* Exercise prompt *
Copy the data below line for line, with no changes.

(Data for finding text and elements)
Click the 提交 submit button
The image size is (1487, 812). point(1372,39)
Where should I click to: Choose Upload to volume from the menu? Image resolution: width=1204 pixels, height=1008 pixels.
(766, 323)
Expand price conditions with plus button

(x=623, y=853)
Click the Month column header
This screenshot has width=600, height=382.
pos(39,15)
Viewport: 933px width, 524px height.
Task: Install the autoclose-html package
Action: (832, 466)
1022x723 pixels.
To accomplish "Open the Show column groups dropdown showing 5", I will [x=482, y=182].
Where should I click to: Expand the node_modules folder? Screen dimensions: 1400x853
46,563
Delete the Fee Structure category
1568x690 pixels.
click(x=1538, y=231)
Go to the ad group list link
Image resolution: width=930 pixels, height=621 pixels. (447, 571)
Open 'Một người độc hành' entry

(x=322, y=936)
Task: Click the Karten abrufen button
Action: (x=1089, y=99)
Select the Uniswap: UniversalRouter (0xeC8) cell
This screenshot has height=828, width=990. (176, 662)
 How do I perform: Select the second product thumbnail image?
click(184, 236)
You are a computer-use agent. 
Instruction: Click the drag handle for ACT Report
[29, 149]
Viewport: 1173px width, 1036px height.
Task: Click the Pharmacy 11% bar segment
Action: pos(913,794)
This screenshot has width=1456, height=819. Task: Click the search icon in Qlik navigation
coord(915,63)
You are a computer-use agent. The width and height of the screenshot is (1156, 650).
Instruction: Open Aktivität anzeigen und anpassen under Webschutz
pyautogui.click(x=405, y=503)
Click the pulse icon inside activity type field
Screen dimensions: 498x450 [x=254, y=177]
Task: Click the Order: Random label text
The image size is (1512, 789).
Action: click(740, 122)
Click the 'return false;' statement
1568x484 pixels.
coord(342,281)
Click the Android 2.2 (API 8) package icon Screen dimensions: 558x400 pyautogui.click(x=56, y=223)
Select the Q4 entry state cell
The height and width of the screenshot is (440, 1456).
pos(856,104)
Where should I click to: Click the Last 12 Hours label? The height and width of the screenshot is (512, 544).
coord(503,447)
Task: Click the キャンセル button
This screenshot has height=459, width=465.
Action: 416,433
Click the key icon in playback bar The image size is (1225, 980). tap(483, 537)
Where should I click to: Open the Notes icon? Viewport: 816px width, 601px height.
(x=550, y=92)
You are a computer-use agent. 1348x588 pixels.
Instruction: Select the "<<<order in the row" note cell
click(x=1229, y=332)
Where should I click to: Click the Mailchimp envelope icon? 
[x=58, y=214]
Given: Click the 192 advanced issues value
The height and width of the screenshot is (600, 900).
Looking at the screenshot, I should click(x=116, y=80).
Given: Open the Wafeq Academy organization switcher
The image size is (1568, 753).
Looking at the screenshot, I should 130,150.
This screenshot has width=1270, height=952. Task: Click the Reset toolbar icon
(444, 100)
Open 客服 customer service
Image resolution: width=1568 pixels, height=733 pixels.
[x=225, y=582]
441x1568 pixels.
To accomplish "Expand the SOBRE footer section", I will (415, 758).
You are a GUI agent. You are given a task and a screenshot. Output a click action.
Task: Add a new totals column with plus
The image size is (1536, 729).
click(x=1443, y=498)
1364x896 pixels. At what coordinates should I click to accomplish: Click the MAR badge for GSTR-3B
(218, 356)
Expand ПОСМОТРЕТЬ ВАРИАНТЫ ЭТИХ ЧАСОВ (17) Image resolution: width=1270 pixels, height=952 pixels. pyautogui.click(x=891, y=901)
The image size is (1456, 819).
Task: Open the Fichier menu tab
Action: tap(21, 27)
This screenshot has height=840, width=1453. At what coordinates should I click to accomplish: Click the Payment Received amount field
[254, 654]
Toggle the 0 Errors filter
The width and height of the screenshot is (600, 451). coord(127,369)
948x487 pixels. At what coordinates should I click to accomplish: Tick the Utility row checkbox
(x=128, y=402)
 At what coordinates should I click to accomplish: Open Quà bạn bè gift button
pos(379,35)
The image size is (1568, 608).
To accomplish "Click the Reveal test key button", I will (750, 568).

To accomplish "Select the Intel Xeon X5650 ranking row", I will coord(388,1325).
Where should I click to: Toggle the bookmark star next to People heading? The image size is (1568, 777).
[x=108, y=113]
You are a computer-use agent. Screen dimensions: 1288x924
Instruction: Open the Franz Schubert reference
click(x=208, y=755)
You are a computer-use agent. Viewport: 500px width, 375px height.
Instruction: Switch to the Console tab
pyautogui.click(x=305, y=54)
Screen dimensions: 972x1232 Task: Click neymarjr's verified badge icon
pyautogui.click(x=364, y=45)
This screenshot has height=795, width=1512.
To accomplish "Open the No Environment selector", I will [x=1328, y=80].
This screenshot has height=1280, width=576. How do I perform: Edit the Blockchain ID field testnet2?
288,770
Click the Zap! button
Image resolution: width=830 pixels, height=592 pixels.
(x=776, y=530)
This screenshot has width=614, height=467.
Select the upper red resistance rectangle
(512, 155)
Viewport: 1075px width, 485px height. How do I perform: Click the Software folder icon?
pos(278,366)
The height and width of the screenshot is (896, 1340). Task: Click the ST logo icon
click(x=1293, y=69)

* Task result *
Click the 提交 submit button
The image size is (1487, 812). point(1372,39)
Where should I click to: Choose Upload to volume from the menu? Image resolution: width=1204 pixels, height=1008 pixels.
(766, 323)
Expand price conditions with plus button

(x=623, y=853)
Click the Month column header
This screenshot has width=600, height=382.
pos(39,15)
Viewport: 933px width, 524px height.
Task: Install the autoclose-html package
Action: (832, 466)
1022x723 pixels.
To accomplish "Open the Show column groups dropdown showing 5", I will [x=482, y=182].
Where should I click to: Expand the node_modules folder? Screen dimensions: 1400x853
46,563
Delete the Fee Structure category
1568x690 pixels.
click(x=1538, y=231)
Go to the ad group list link
Image resolution: width=930 pixels, height=621 pixels. (447, 571)
Open 'Một người độc hành' entry

(x=322, y=936)
Task: Click the Karten abrufen button
Action: (x=1089, y=99)
Select the Uniswap: UniversalRouter (0xeC8) cell
This screenshot has height=828, width=990. (176, 662)
 How do I perform: Select the second product thumbnail image?
click(184, 236)
You are a computer-use agent. 
Instruction: Click the drag handle for ACT Report
[29, 149]
Viewport: 1173px width, 1036px height.
Task: Click the Pharmacy 11% bar segment
Action: pos(913,794)
This screenshot has width=1456, height=819. Task: Click the search icon in Qlik navigation
coord(915,63)
You are a computer-use agent. The width and height of the screenshot is (1156, 650).
Instruction: Open Aktivität anzeigen und anpassen under Webschutz
pyautogui.click(x=405, y=503)
Click the pulse icon inside activity type field
Screen dimensions: 498x450 [x=254, y=177]
Task: Click the Order: Random label text
The image size is (1512, 789).
Action: click(740, 122)
Click the 'return false;' statement
1568x484 pixels.
coord(342,281)
Click the Android 2.2 (API 8) package icon Screen dimensions: 558x400 pyautogui.click(x=56, y=223)
Select the Q4 entry state cell
The height and width of the screenshot is (440, 1456).
pos(856,104)
Where should I click to: Click the Last 12 Hours label? The height and width of the screenshot is (512, 544).
coord(503,447)
Task: Click the キャンセル button
This screenshot has height=459, width=465.
Action: 416,433
Click the key icon in playback bar The image size is (1225, 980). tap(483, 537)
Where should I click to: Open the Notes icon? Viewport: 816px width, 601px height.
(x=550, y=92)
You are a computer-use agent. 1348x588 pixels.
Instruction: Select the "<<<order in the row" note cell
click(x=1229, y=332)
Where should I click to: Click the Mailchimp envelope icon? 
[x=58, y=214]
Given: Click the 192 advanced issues value
The height and width of the screenshot is (600, 900).
Looking at the screenshot, I should click(x=116, y=80).
Given: Open the Wafeq Academy organization switcher
The image size is (1568, 753).
Looking at the screenshot, I should 130,150.
This screenshot has width=1270, height=952. Task: Click the Reset toolbar icon
(444, 100)
Open 客服 customer service
Image resolution: width=1568 pixels, height=733 pixels.
[x=225, y=582]
441x1568 pixels.
To accomplish "Expand the SOBRE footer section", I will (415, 758).
You are a GUI agent. You are given a task and a screenshot. Output a click action.
Task: Add a new totals column with plus
The image size is (1536, 729).
click(x=1443, y=498)
1364x896 pixels. At what coordinates should I click to accomplish: Click the MAR badge for GSTR-3B
(218, 356)
Expand ПОСМОТРЕТЬ ВАРИАНТЫ ЭТИХ ЧАСОВ (17) Image resolution: width=1270 pixels, height=952 pixels. pyautogui.click(x=891, y=901)
The image size is (1456, 819).
Task: Open the Fichier menu tab
Action: tap(21, 27)
This screenshot has height=840, width=1453. At what coordinates should I click to accomplish: Click the Payment Received amount field
[254, 654]
Toggle the 0 Errors filter
The width and height of the screenshot is (600, 451). coord(127,369)
948x487 pixels. At what coordinates should I click to accomplish: Tick the Utility row checkbox
(x=128, y=402)
 At what coordinates should I click to accomplish: Open Quà bạn bè gift button
pos(379,35)
The image size is (1568, 608).
To accomplish "Click the Reveal test key button", I will (750, 568).

To accomplish "Select the Intel Xeon X5650 ranking row", I will coord(388,1325).
Where should I click to: Toggle the bookmark star next to People heading? The image size is (1568, 777).
[x=108, y=113]
You are a computer-use agent. Screen dimensions: 1288x924
Instruction: Open the Franz Schubert reference
click(x=208, y=755)
You are a computer-use agent. Viewport: 500px width, 375px height.
Instruction: Switch to the Console tab
pyautogui.click(x=305, y=54)
Screen dimensions: 972x1232 Task: Click neymarjr's verified badge icon
pyautogui.click(x=364, y=45)
This screenshot has height=795, width=1512.
To accomplish "Open the No Environment selector", I will [x=1328, y=80].
This screenshot has height=1280, width=576. How do I perform: Edit the Blockchain ID field testnet2?
288,770
Click the Zap! button
Image resolution: width=830 pixels, height=592 pixels.
(x=776, y=530)
This screenshot has width=614, height=467.
Select the upper red resistance rectangle
(512, 155)
Viewport: 1075px width, 485px height. How do I perform: Click the Software folder icon?
pos(278,366)
The height and width of the screenshot is (896, 1340). Task: Click the ST logo icon
click(x=1293, y=69)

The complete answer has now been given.